Senior Quality Engineer (Complaints)

Terumo Aortic are currently looking to recruit a Senior Quality Engineer (complaints) to join our team. This role will provide Quality Engineering support to the complaints team including investigation and root cause analysis; review and analysis of returned complaint samples; complaint trend analysis and complaint reportability decisions.
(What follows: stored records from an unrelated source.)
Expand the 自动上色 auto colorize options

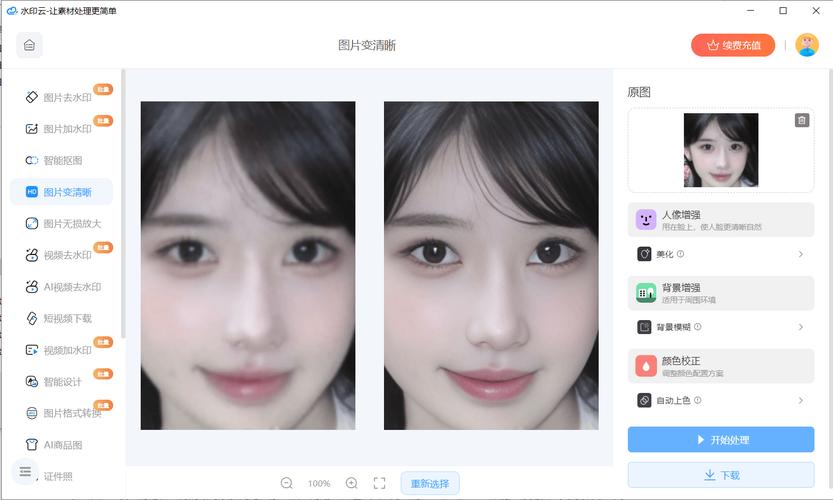coord(720,400)
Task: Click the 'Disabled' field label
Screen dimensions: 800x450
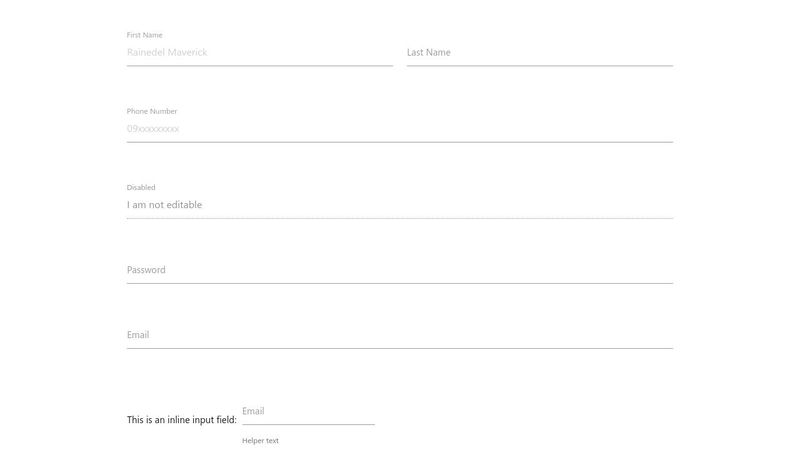Action: (141, 187)
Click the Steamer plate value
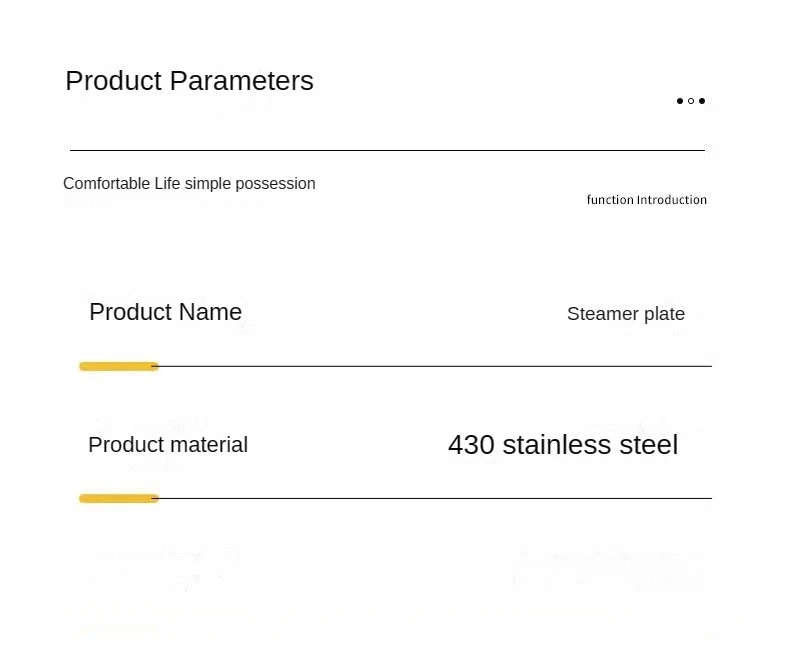Viewport: 790px width, 658px height. [x=625, y=314]
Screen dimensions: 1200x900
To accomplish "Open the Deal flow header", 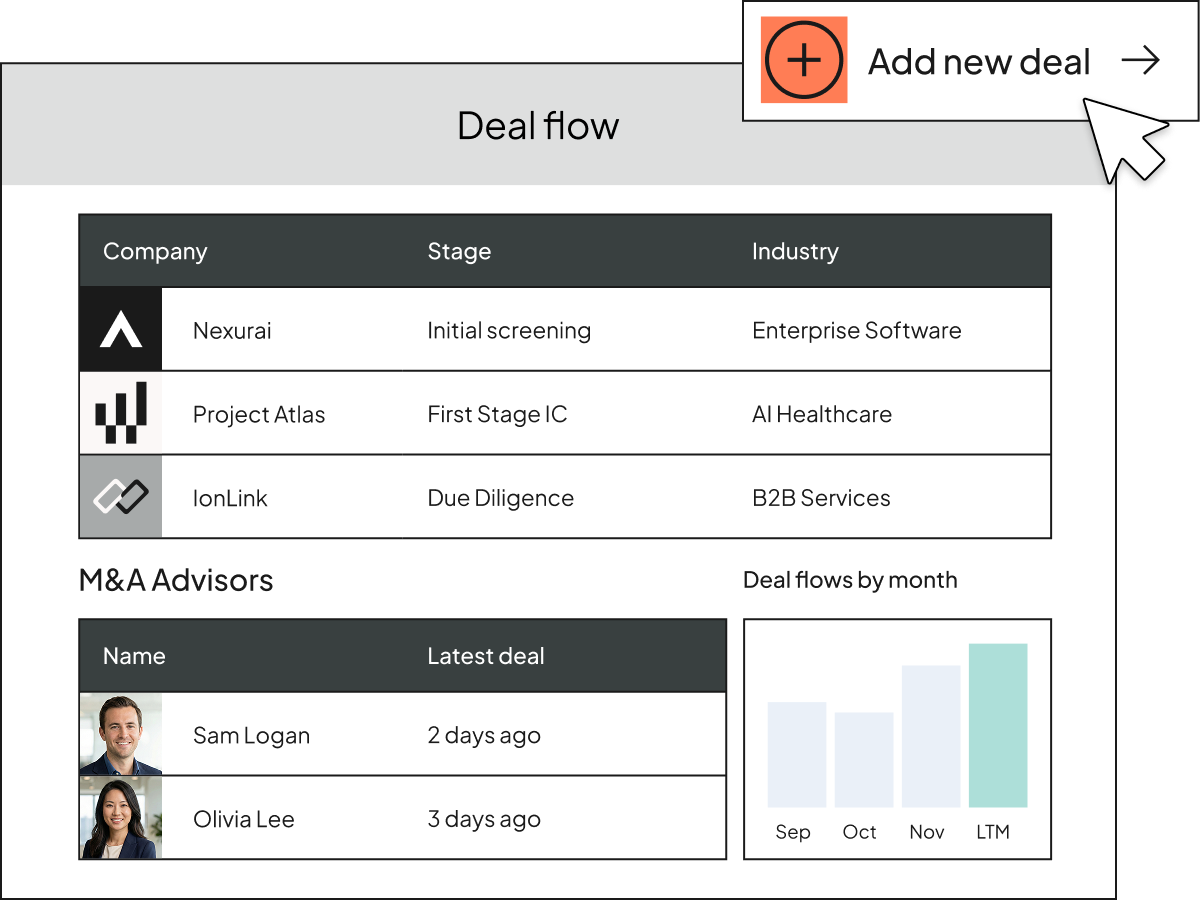I will click(538, 125).
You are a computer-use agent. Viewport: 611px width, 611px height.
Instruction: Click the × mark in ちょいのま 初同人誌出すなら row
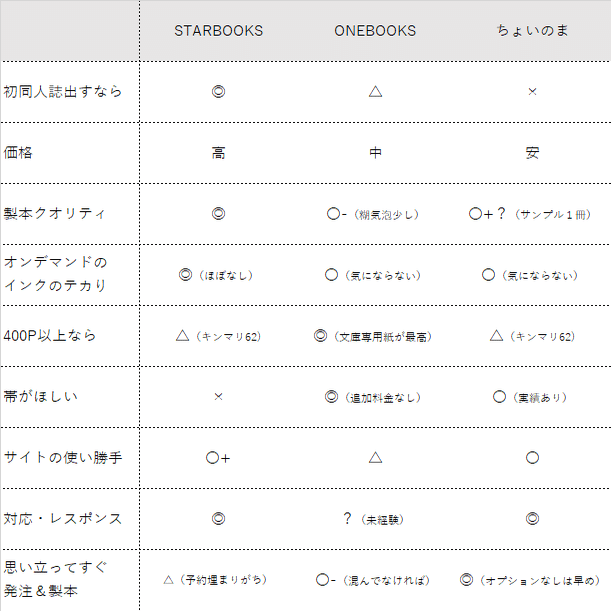tap(532, 92)
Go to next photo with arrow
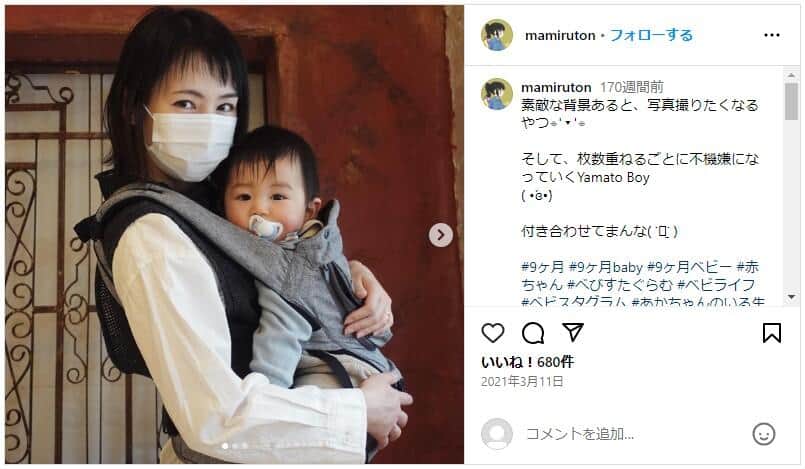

This is a fantastic opportunity to join a business where you can truly make a difference and enjoy career development.

The main responsibilities of the role are;

• Maintain all aspects of the complaints processes, ensuring compliant procedures and methods are in place for all related activities.
• Provide consultation and guidance on complaints investigation, impact assessments, risk assessments, and ensure implementation of good complaints practices.
• Provide support and resource to other functional areas to assist with complaints investigations and resolutions.
• Create, review, and Approve complaints and decision reports within stipulated time frames.
• Work collaboratively with other functional areas to effectively investigate and resolve complaint sourced product and process quality issues, deploying appropriate tools to assist complaints decision and risk assessment.
• Generate and maintain trending data for the complaints processes and publish as part of QMS KPI dashboard.
• Provide trending data and reports upon request to senior management, functional managers, regulatory authorities and customers.
• Support the complaints Review Board, performing data analysis, creating updated presentation materials, hosting the meeting and creating meeting minutes.
• Support the development of complaints team members to deliver effective and compliant process, including the timely closure of quality events, NCRs, CAPAs and associated actions owned by Complaints Team.
• Provide input to dFMEAs and pFMEAs as appropriate
• Develop and deliver training materials for complaints team
• Development of effective internal and external customer relationships to ensure quality and regulatory compliance for the business.
• Support internal and external audits as SME for complaints.
• Own any complaints or vigilance related Gap Analysis and ensure that procedures are reviewed and updated to meet the regulatory requirements.
• Identifying opportunities to improve processes through use of Lean Methodology or operational excellence principle and tools.

• Relevant Science/Engineering Degree or equivalent.
• Clinical background e.g. radiographer or cardiovascular clinical knowledge is highly desirable
• Six Sigma qualification preferred.
• Proven experience in Quality Management Systems in a similar role within a medical device environment.
• Solid experience in a global company within a regulated industry, preferably medical device or pharmaceutical manufacturing
• Experience of Medical Device Directive and related regulations, such as ISO13485, 21 CFR Part 820, MDSAP, MDD (93/42/EEC) and MDR (EU 2017/745).
• Knowledge and understanding of applicable regulations, especially in relation to MDR/MIR reporting.
• Proven ability to manage and prioritise work load, meet deadlines and work in a pressurised environment.
• Must be able to work cross-functionally and be able to lead teams Complaints quality Engineers and Investigators to complete appropriate complaints documentation for products and processes.